Supplied entries:
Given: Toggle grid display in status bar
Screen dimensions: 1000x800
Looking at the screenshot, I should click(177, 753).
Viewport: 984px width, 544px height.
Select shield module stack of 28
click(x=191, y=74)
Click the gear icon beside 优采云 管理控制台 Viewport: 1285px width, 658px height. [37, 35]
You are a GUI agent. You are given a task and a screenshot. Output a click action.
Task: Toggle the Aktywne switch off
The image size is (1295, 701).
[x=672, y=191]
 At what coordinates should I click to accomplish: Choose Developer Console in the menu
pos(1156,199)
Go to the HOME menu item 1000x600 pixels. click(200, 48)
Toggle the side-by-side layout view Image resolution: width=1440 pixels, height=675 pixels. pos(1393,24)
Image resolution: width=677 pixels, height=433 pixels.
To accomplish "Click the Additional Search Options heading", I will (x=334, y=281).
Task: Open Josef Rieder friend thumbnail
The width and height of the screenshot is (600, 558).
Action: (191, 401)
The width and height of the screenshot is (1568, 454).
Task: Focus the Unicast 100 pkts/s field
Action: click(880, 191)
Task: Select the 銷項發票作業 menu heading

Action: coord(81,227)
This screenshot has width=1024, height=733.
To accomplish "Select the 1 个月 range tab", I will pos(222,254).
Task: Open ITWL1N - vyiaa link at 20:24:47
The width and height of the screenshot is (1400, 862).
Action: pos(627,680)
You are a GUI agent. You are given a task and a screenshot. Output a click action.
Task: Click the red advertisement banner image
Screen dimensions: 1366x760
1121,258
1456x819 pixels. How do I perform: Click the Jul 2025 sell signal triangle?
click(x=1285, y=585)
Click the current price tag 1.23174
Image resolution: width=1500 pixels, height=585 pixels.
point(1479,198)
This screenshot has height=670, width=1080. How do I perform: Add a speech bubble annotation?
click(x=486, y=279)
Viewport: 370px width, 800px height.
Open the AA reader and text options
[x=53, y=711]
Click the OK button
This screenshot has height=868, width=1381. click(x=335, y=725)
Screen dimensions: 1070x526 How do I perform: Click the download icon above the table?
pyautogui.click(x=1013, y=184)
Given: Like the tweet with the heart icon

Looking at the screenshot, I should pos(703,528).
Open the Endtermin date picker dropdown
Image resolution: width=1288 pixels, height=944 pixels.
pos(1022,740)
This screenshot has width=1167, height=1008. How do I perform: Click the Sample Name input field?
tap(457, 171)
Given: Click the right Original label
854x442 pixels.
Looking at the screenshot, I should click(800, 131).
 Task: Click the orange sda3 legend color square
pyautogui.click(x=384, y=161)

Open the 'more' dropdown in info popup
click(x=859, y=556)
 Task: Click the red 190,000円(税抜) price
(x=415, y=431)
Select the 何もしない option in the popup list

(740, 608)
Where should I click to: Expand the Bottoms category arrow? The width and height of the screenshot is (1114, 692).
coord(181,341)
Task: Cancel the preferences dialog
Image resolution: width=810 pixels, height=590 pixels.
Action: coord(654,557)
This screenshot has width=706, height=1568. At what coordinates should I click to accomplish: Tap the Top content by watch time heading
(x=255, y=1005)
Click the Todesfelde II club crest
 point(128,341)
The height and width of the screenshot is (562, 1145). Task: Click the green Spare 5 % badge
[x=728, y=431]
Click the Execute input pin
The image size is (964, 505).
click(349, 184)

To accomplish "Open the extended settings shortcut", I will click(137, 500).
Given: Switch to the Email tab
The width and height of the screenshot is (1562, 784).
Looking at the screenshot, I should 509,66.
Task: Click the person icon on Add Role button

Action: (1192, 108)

Directions: Word for word, copy out the records.

Solution to this task:
Given: Toggle grid display in status bar
Screen dimensions: 1000x800
Looking at the screenshot, I should click(177, 753).
Viewport: 984px width, 544px height.
Select shield module stack of 28
click(x=191, y=74)
Click the gear icon beside 优采云 管理控制台 Viewport: 1285px width, 658px height. [37, 35]
You are a GUI agent. You are given a task and a screenshot. Output a click action.
Task: Toggle the Aktywne switch off
The image size is (1295, 701).
[x=672, y=191]
 At what coordinates should I click to accomplish: Choose Developer Console in the menu
pos(1156,199)
Go to the HOME menu item 1000x600 pixels. click(200, 48)
Toggle the side-by-side layout view Image resolution: width=1440 pixels, height=675 pixels. pos(1393,24)
Image resolution: width=677 pixels, height=433 pixels.
To accomplish "Click the Additional Search Options heading", I will (x=334, y=281).
Task: Open Josef Rieder friend thumbnail
The width and height of the screenshot is (600, 558).
Action: (191, 401)
The width and height of the screenshot is (1568, 454).
Task: Focus the Unicast 100 pkts/s field
Action: click(880, 191)
Task: Select the 銷項發票作業 menu heading

Action: coord(81,227)
This screenshot has width=1024, height=733.
To accomplish "Select the 1 个月 range tab", I will pos(222,254).
Task: Open ITWL1N - vyiaa link at 20:24:47
The width and height of the screenshot is (1400, 862).
Action: pos(627,680)
You are a GUI agent. You are given a task and a screenshot. Output a click action.
Task: Click the red advertisement banner image
Screen dimensions: 1366x760
1121,258
1456x819 pixels. How do I perform: Click the Jul 2025 sell signal triangle?
click(x=1285, y=585)
Click the current price tag 1.23174
Image resolution: width=1500 pixels, height=585 pixels.
point(1479,198)
This screenshot has height=670, width=1080. How do I perform: Add a speech bubble annotation?
click(x=486, y=279)
Viewport: 370px width, 800px height.
Open the AA reader and text options
[x=53, y=711]
Click the OK button
This screenshot has height=868, width=1381. click(x=335, y=725)
Screen dimensions: 1070x526 How do I perform: Click the download icon above the table?
pyautogui.click(x=1013, y=184)
Given: Like the tweet with the heart icon

Looking at the screenshot, I should pos(703,528).
Open the Endtermin date picker dropdown
Image resolution: width=1288 pixels, height=944 pixels.
pos(1022,740)
This screenshot has width=1167, height=1008. How do I perform: Click the Sample Name input field?
tap(457, 171)
Given: Click the right Original label
854x442 pixels.
Looking at the screenshot, I should click(800, 131).
 Task: Click the orange sda3 legend color square
pyautogui.click(x=384, y=161)

Open the 'more' dropdown in info popup
click(x=859, y=556)
 Task: Click the red 190,000円(税抜) price
(x=415, y=431)
Select the 何もしない option in the popup list

(740, 608)
Where should I click to: Expand the Bottoms category arrow? The width and height of the screenshot is (1114, 692).
coord(181,341)
Task: Cancel the preferences dialog
Image resolution: width=810 pixels, height=590 pixels.
Action: coord(654,557)
This screenshot has width=706, height=1568. At what coordinates should I click to accomplish: Tap the Top content by watch time heading
(x=255, y=1005)
Click the Todesfelde II club crest
 point(128,341)
The height and width of the screenshot is (562, 1145). Task: Click the green Spare 5 % badge
[x=728, y=431]
Click the Execute input pin
The image size is (964, 505).
click(349, 184)

To accomplish "Open the extended settings shortcut", I will click(137, 500).
Given: Switch to the Email tab
The width and height of the screenshot is (1562, 784).
Looking at the screenshot, I should 509,66.
Task: Click the person icon on Add Role button

Action: (1192, 108)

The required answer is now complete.